Nyong’o’s description of the role of Maz as a “liberation” suggests that she found it a respite from the role of Patsey in 12 Years a Slave. Patsey is an enslaved woman who experiences physical, mental, and emotional abuse, all with the ultimate effect of making her blackness, femaleness, and enslavement the most salient things about her. In contrast, Maz Kanata is neither black, nor enslaved, nor a victim of onscreen abuse. As an old, wise character and owner of a popular intergalactic watering hole, she has a certain agency and independence denied to Patsey. Nyong’o acknowledges an “acting challenge” in doing a mocap performance for the first time, but I’d hazard a guess that, absent the history of degradation and mistreatment weighing down the role of Patsey, the role of Maz was less emotionally and physically taxing.

 

Nyong’o obviously does not see her portrayal of Maz Kanata as a racist effacement of a woman of color. In fact, she sees it as an escape from and alternative to the race-obsessed, body-obsessed, and emotionally exhausting work she did for the role of Patsey. So who am I, a white person, to insist that there’s racism and sexism at play here?

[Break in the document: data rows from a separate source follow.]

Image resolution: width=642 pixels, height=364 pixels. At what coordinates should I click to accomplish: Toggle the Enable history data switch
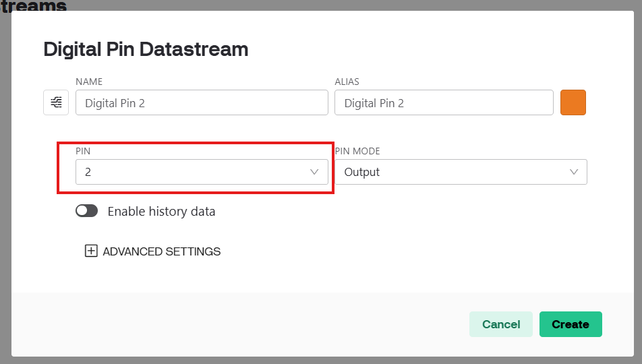[x=87, y=211]
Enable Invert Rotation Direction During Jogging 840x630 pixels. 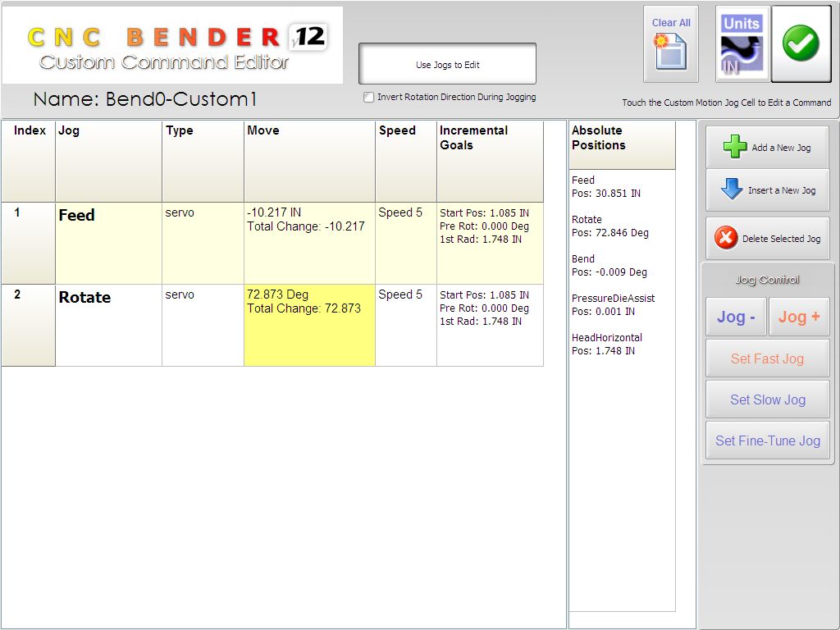[x=369, y=98]
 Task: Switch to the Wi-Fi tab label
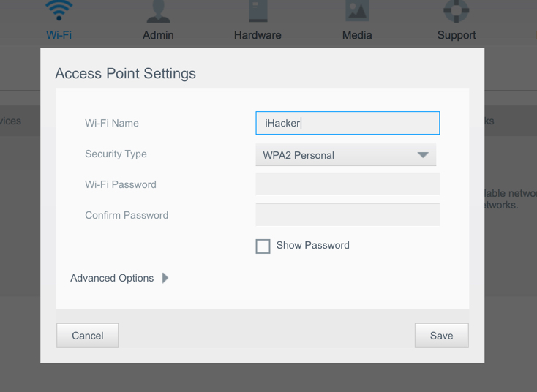[59, 35]
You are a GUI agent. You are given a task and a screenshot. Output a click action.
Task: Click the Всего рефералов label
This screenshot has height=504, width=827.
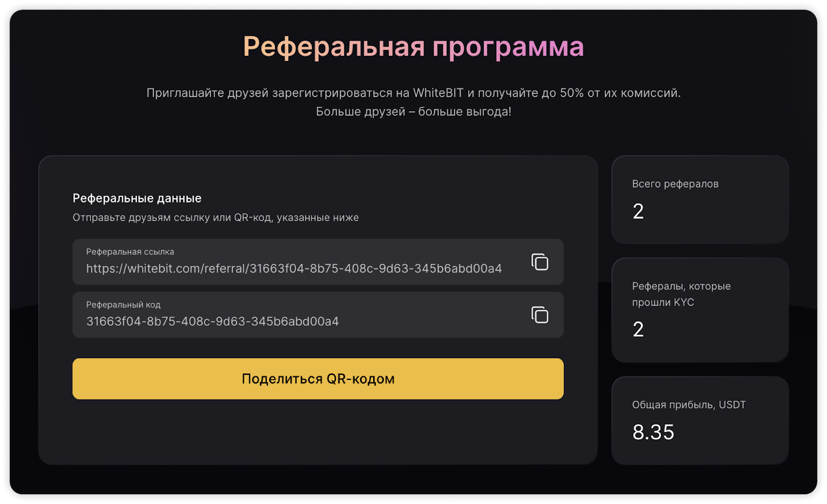675,184
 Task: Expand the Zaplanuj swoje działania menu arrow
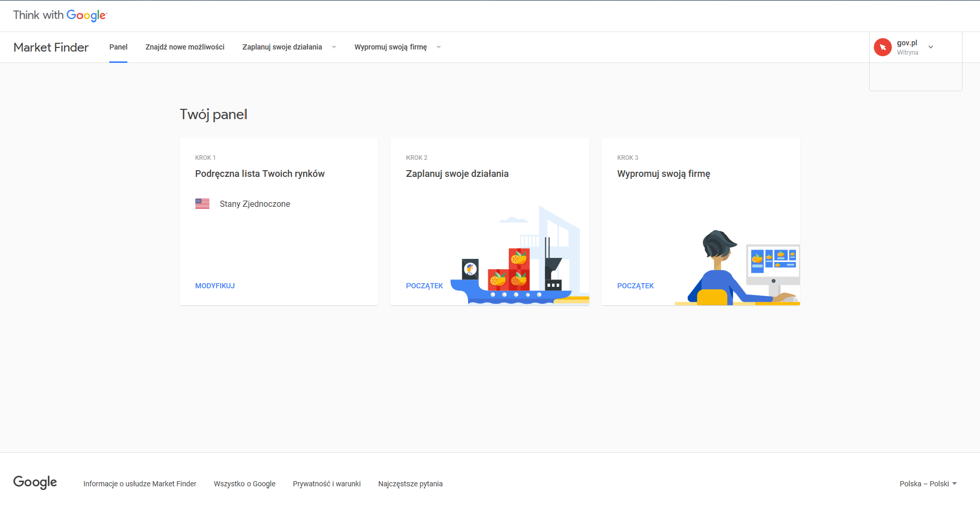(334, 47)
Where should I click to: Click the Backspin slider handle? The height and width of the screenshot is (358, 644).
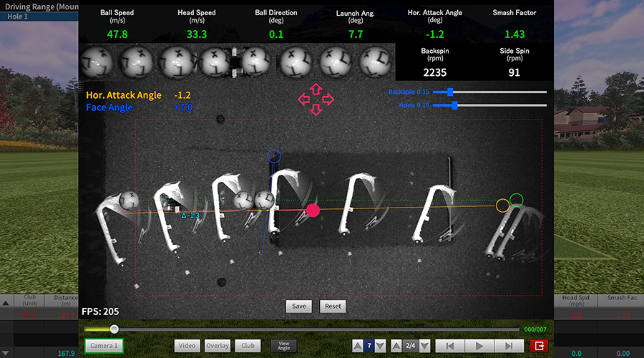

Well, there is. Nyong’o, as a woman of color, experiences a double bind created explicitly by the confluence of racism, sexism, classism, etc., in the movie industry. She can play a role like that of Patsey, which foregrounds her blackness, femaleness, and enslavement, and win awards, but suffer emotional and physical aftershocks. When she seeks to avoid physical and mental stress by playing a role like that of Maz Kanata, which is much less strongly determined by race, sex, and even physicality, then people go, “What the hell? Black erasure!” While Patsey and Maz do not represent all the roles available to Nyong’o, they do represent the ways in which racism, sexism, and classism limit her options. Cultural expectations of women of color reward highly sexualized, racialized, classed roles like that of Patsey and look down on less sexualized, racialized, classed roles like that of Maz. The variety of roles available to women of color may be slightly larger than it was 75 years ago, but the racism, sexism, and classism of the movie industry still literally reward them for playing poor, abused, enslaved victims of violence.